Naples, Italy. Lynne Fazio Silkman (73) died on October 11, 2025, of cardiac arrest following surgery to repair a broken femur suffered in a fall while on vacation with her husband, Richard, in Naples, Italy.
Lynne was born on January 26, 1952, in Pittsburgh, PA to Col. Vincent Felix Fazio and Helen Spardy Fazio. Lynne’s childhood was spent all over the world, following her Dad to Germany, Texas, Kansas, Washington, D.C, Cincinnati, and Okinawa – then back to Mt. Lebanon, PA where she graduated from high school. While in high school, she worked part-time for Bobby Brooks as a model and fashion representative.

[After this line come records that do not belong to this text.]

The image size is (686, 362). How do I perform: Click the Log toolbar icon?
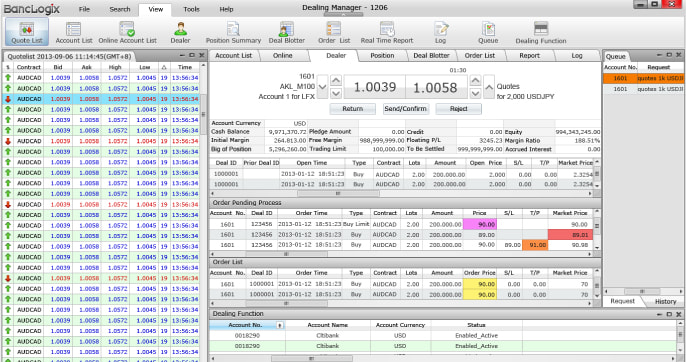[441, 32]
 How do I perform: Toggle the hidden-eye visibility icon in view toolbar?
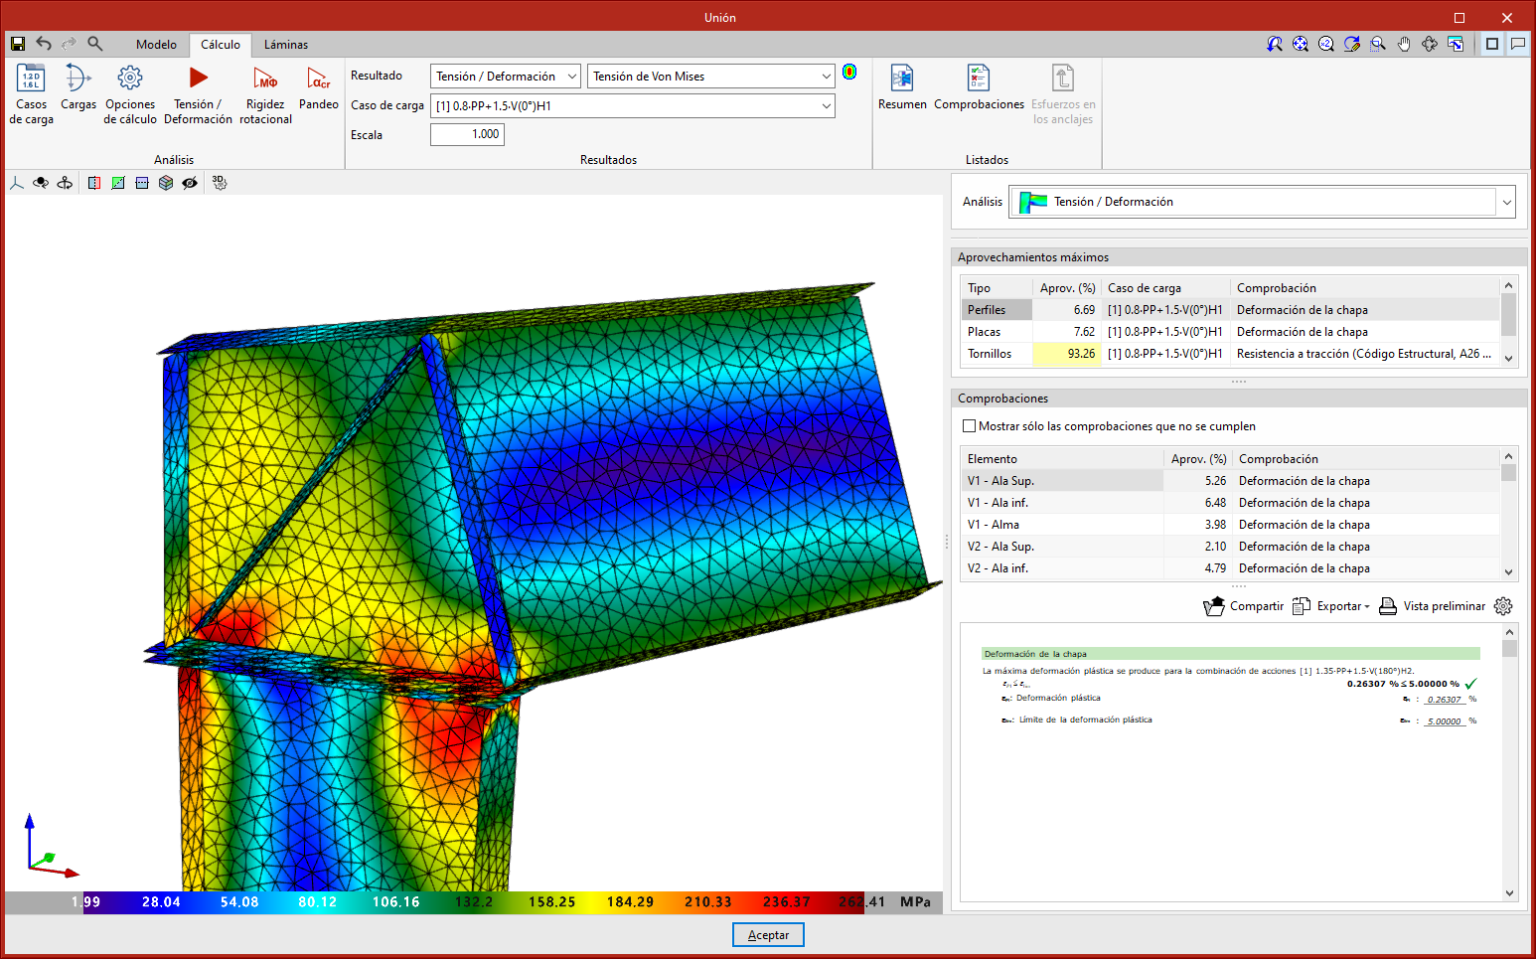click(x=190, y=183)
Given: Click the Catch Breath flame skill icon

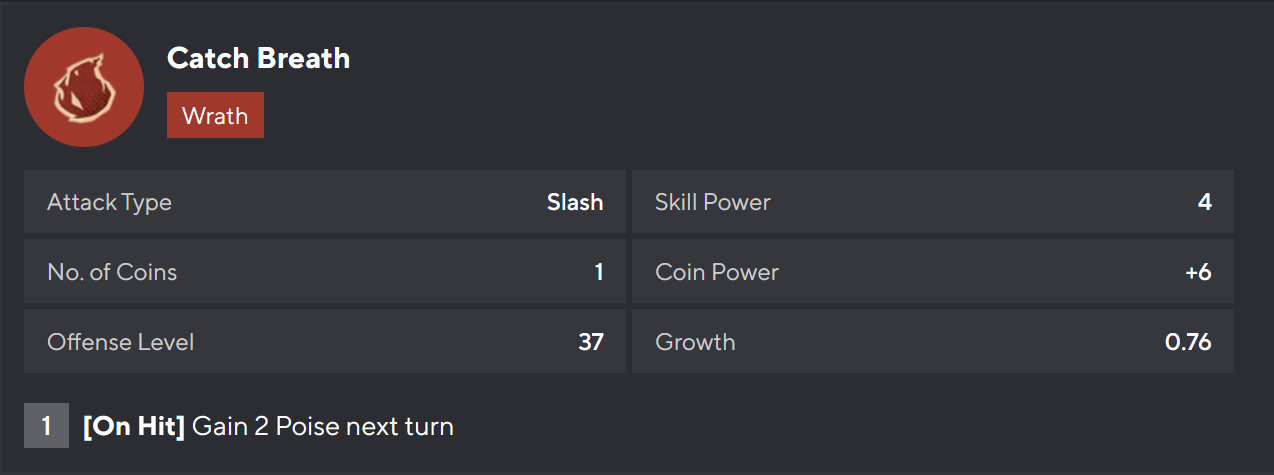Looking at the screenshot, I should coord(84,87).
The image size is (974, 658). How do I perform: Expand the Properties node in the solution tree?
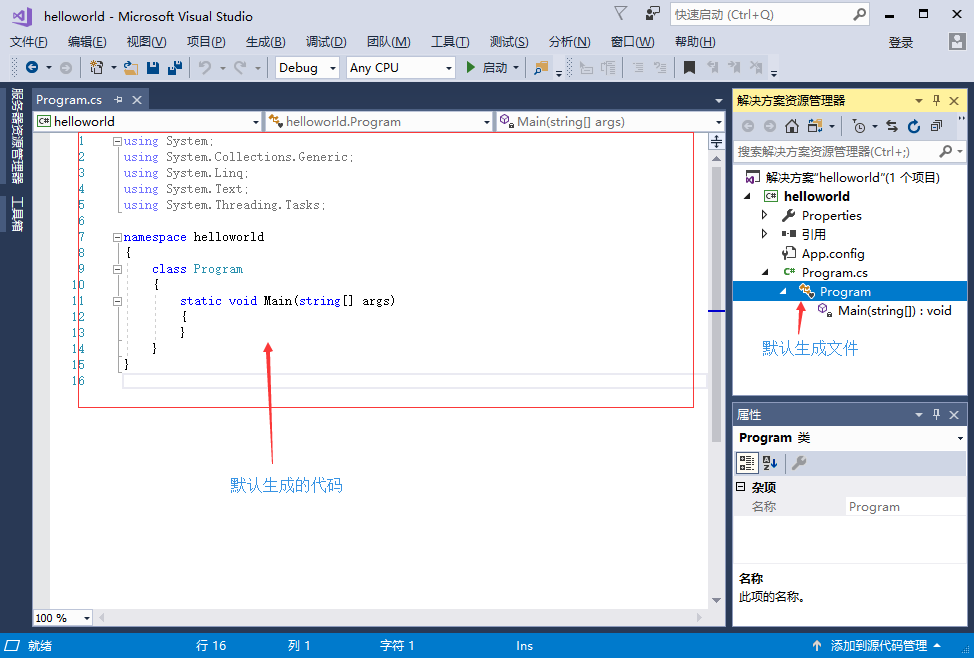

Her modeling and strong sense of fashion earned her a scholarship in fashion design from Bobby Brooks at Purdue University, but after a year she switched majors to Art History, graduating in three-years. While at Purdue, she spent time on Koinonia Farm, a community farm outside of Americus, Georgia, founded by farmer and biblical scholar Clarence Jordan and Millard Fuller. Koinonia went on a few years later to become Habitat for Humanity. This experience helped shape her strong faith. While at Purdue, she also met her future husband, Richard, and the two were married on August 31, 1973. A day later, she accompanied him to New Haven, CT, where he had been accepted into the PhD program in economics at Yale University.
It did not take Lynne long to find her niche at Yale. In four years there, Lynne started as an assistant at the sales desk of the Yale Art Gallery, moving up to assistant to the curator of European Art, then to managing rights and reproductions for Yale University (in the year of the country’s bicentennial, where the use of Yale’s Trumbulls were sought by everyone from Burger King to the Smithsonian) then finally to the assistant to the director of the Paul Mellon Center for British Art, where she oversaw the last year of construction of Louis Kahn’s magnificent building.
In the fall of 1977, Lynne sacrificed an acceptance into Yale’s graduate program in graphic design to accompany her husband to SUNY Stony Brook, where he had accepted a position on its faculty. It was the first of many sacrifices Lynne would make for her family. At Stony Brook, as at Yale, her talents stood out. After her first two children were born, Lynne was recruited, first, as the assistant to the noted New York art critic and director of Stony Brook’s art gallery, Laurence Alloway, and then as the director of that gallery when Mr. Alloway stepped down.
Lynne moved to Yarmouth, Maine in late 1983 when her husband took a job on the faculty at USM. Here, for the first time in her life, the “army brat” set down roots. She applied the same commitment and passion that she had given to her work plus a fathomless reservoir of love to raising a family, which expanded with the birth of a third child, and to keeping their 1792 home standing. Lynne was very active in the local Catholic Church – a regular at daily mass – and a friend to all who knew her. She had a gentle and kind soul that always sought and brought out the best in people.
After the kids left for college, Lynne and her husband moved to Pine Point where she loved the beauty of the ocean and all it had to offer. Like many things in her life, she turned that beauty into art in the form of jewelry design using sand dollars and other shells from the ocean, painting and photography. More importantly, Lynne put her faith to good use over the next 15 years as a eucharistic minister at Mercy Hospital and as a hospice volunteer. She had an inner strength that brought peace and comfort to all those she helped.
In addition to her family, her faith and her love of art and beauty, her fourth great love was Italy. Italy was in her blood, both figuratively and literally. While in her 50’s, Lynne reconnected with family from across Italy, and with their help, assembled four generations of papers to enable her to qualify for Italian citizenship. She was so proud to be able to extend that privilege to her children, each of whom now has dual citizenship.
The last five years have not been easy for Lynne. A diagnosis of Multiple Myeloma in 2019 led to a stem cell transplant at Dana-Farber and follow-on drug treatments from which she never fully recovered physically. Her indomitable spirit and boundless love sustained her these last few years as her body gradually began to fail.
Lynne is survived by her husband of 52 years, Richard; by her son, Ross of Richmond, VA and his three children, Teya, Lena and Anna Kiko; by her daughter, Lee, and her husband James Trettin of Lompoc, CA and their four children, Aaron, William, Callie and Julia; and by her daughter, Leslie, and her husband Mason James of Dallas, TX.
A Mass of Christian Burial will be celebrated at 10:00 am on Monday, November 24th at St. Peter’s Roman Catholic Church in Portland. Internment will follow immediately afterwards in New Calvary Cemetery, South Portland.
You may offer your condolences and sign Lynne’s online quest book by visiting www.jonesrichandbarnes.com
In lieu of flowers, contributions may be made to Habitat for Humanity.